Bug 669339

Summary: rpmlint seems to complain about valid source urls.
Product: [Fedora] Fedora Reporter: Terje Røsten <terjeros>
Component: rpmlintAssignee: Tom "spot" Callaway <tcallawa>
Status: CLOSED NOTABUG QA Contact: Fedora Extras Quality Assurance <extras-qa>
Severity: medium Docs Contact:
Priority: low    
Version: 14CC: a.badger, tcallawa, tmz, ville.skytta, wolfy
Target Milestone: ---   
Target Release: ---   
Hardware: Unspecified   
OS: Unspecified   
Whiteboard:
Fixed In Version: Doc Type: Bug Fix
Doc Text:
Story Points: ---
Clone Of: Environment:
Last Closed: 2011-01-13 14:22:46 EST Type: ---
Regression: --- Mount Type: ---
Documentation: --- CRM:
Verified Versions: Category: ---
oVirt Team: --- RHEL 7.3 requirements from Atomic Host:
Cloudforms Team: ---

Description Terje Røsten 2011-01-13 07:29:04 EST
Description of problem:

When running rpmlint on a srpm, with fully valid sources urls
(as far as I can understand), rpmlint still issue a warning.
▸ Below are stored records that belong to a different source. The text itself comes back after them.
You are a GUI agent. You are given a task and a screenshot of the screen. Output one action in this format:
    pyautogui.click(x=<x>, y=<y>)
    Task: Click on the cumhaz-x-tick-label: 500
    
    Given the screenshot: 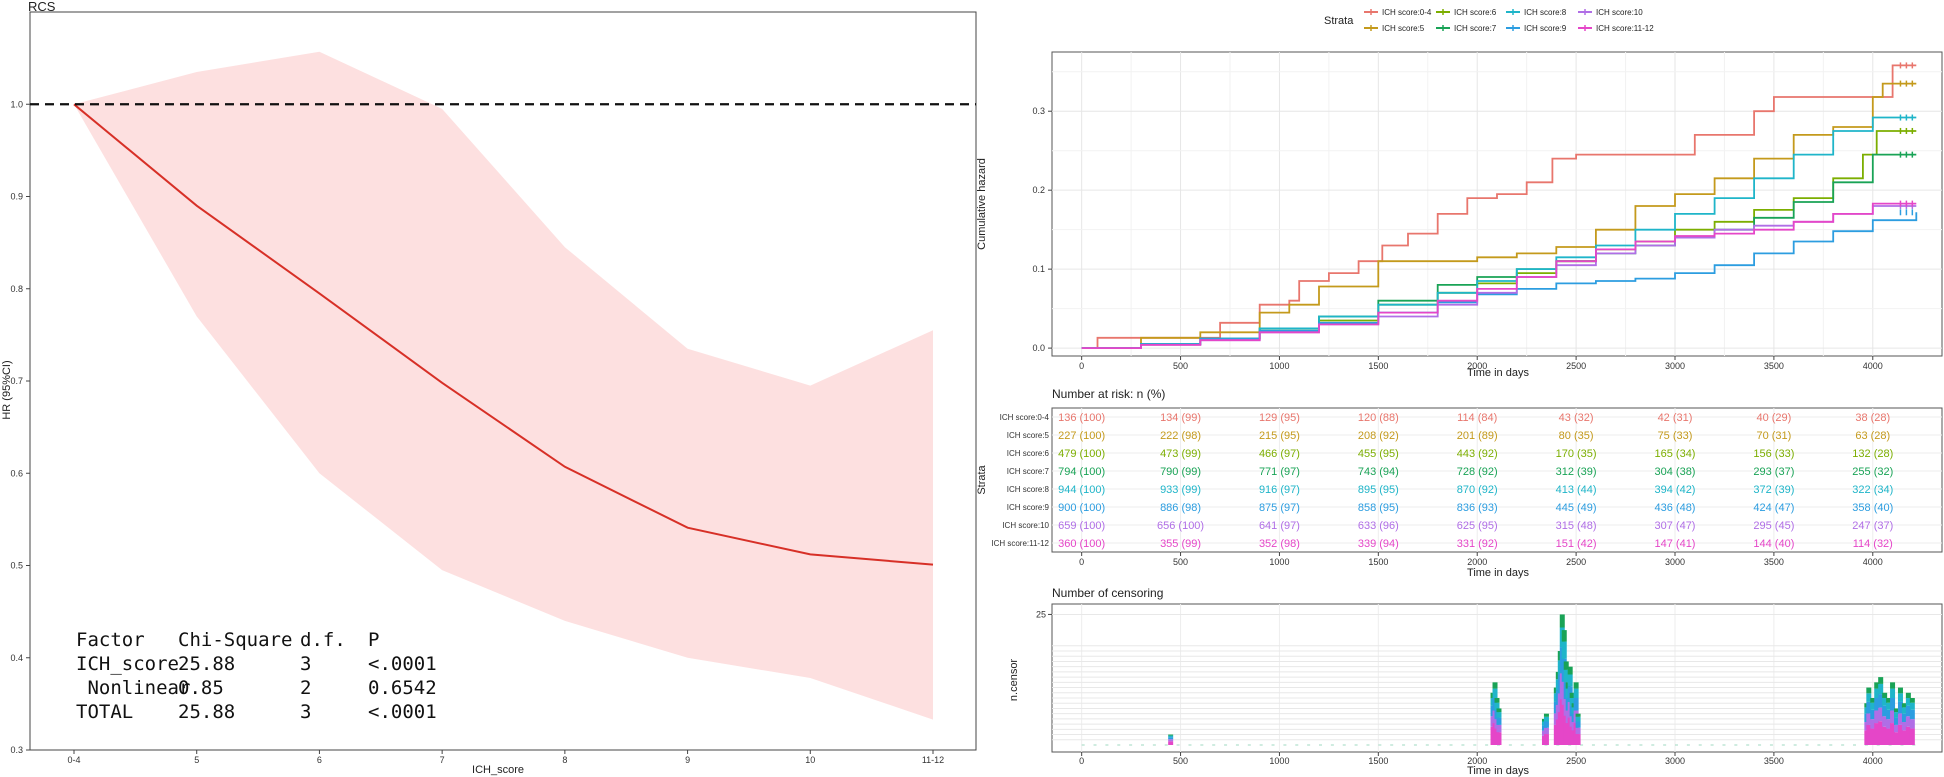 What is the action you would take?
    pyautogui.click(x=1180, y=366)
    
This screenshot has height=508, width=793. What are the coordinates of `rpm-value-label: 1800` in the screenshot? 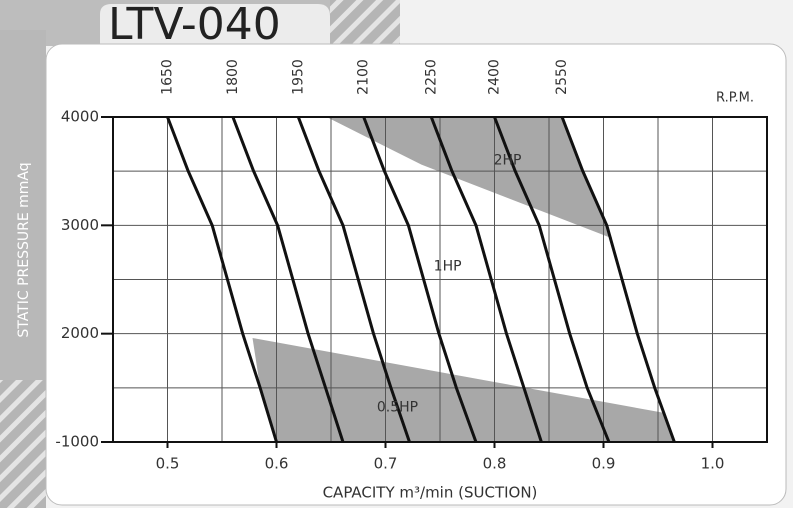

Version-Release number of selected component (if applicable):

rpmlint-1.0-2.fc14.noarch

How reproducible:

run rpmlint on srpm in review request:

 https://bugzilla.redhat.com/show_bug.cgi?id=665853


Source is valid (wget works just fine), however rpmlint
still outputs:

 Source0:
http://h5py.googlecode.com/files/h5py-1.3.1.tar.gz HTTP Error 404: Not Found

Any ideas?
Comment 1 Tom "spot" Callaway 2011-01-13 11:46:52 EST
I'm not sure, but I've definitely seen this from googlecode links before.
Comment 2 Terje Røsten 2011-01-13 13:54:43 EST
Some more digging, seems to be something with the Google server, using HEAD I get:

$ HEAD http://h5py.googlecode.com/files/h5py-1.3.1.tar.gz
404 Not Found
Connection: close
Date: Thu, 13 Jan 2011 18:47:27 GMT
Server: codesite_downloads
Content-Length: 1377
Content-Type: text/html; charset=UTF-8
Client-Date: Thu, 13 Jan 2011 18:47:27 GMT
Client-Peer: 74.125.79.82:80
Client-Response-Num: 1
Set-Cookie: PREF=ID=b4aa6f58e6d8ec71:TM=1294944447:LM=1294944447:S=yoO_OYm6izYGqdo3; expires=Sat, 12-Jan-2013 18:47:27 GMT; path=/; domain=h5py.googlecode.com
X-Content-Type-Options: nosniff
X-XSS-Protection: 1; mode=block


rpmlint is using a similar HEAD trick in  AbstractCheck.py, I have simplified the code to:

from sys import argv
import urllib2
import socket
class _HeadRequest(urllib2.Request):
    def get_method(self):
        return "HEAD"

class _HeadRedirectHandler(urllib2.HTTPRedirectHandler):
    def redirect_request(*args):
        res = urllib2.HTTPRedirectHandler.redirect_request(*args)
        if res:
            res = _HeadRequest(res.get_full_url())
        return res

def check_url(url):
    timeout = 10
    print 'checking-url', url, '(timeout %s seconds)' % (timeout, )
    # Could use timeout kwarg to urlopen, but that's python >= 2.6 only
    socket.setdefaulttimeout(timeout)
    res = None
    try:
        opener = urllib2.build_opener(_HeadRedirectHandler())
        opener.addheaders = [('User-Agent',
                              'rpmlint/%s' % '1.0')]
        res = opener.open(_HeadRequest(url))
    except Exception, e:
        errstr = str(e) or repr(e) or type(e)
        print 'invalid-url', url, errstr
    else:
        print 'success'
    res and res.close()

if __name__ == '__main__':
    url = argv[1]
    check_url(url)

A very, very  quick review of the HTTP spec indicate a bug in the Google server as GET and HEAD
requests should return identical headers, not so here.
Comment 3 Tom "spot" Callaway 2011-01-13 14:22:46 EST
Thanks to Chris Dibona and Ali Pasha for letting me know that this is a known upstream issue with Googlecode here:

http://code.google.com/p/support/issues/detail?id=660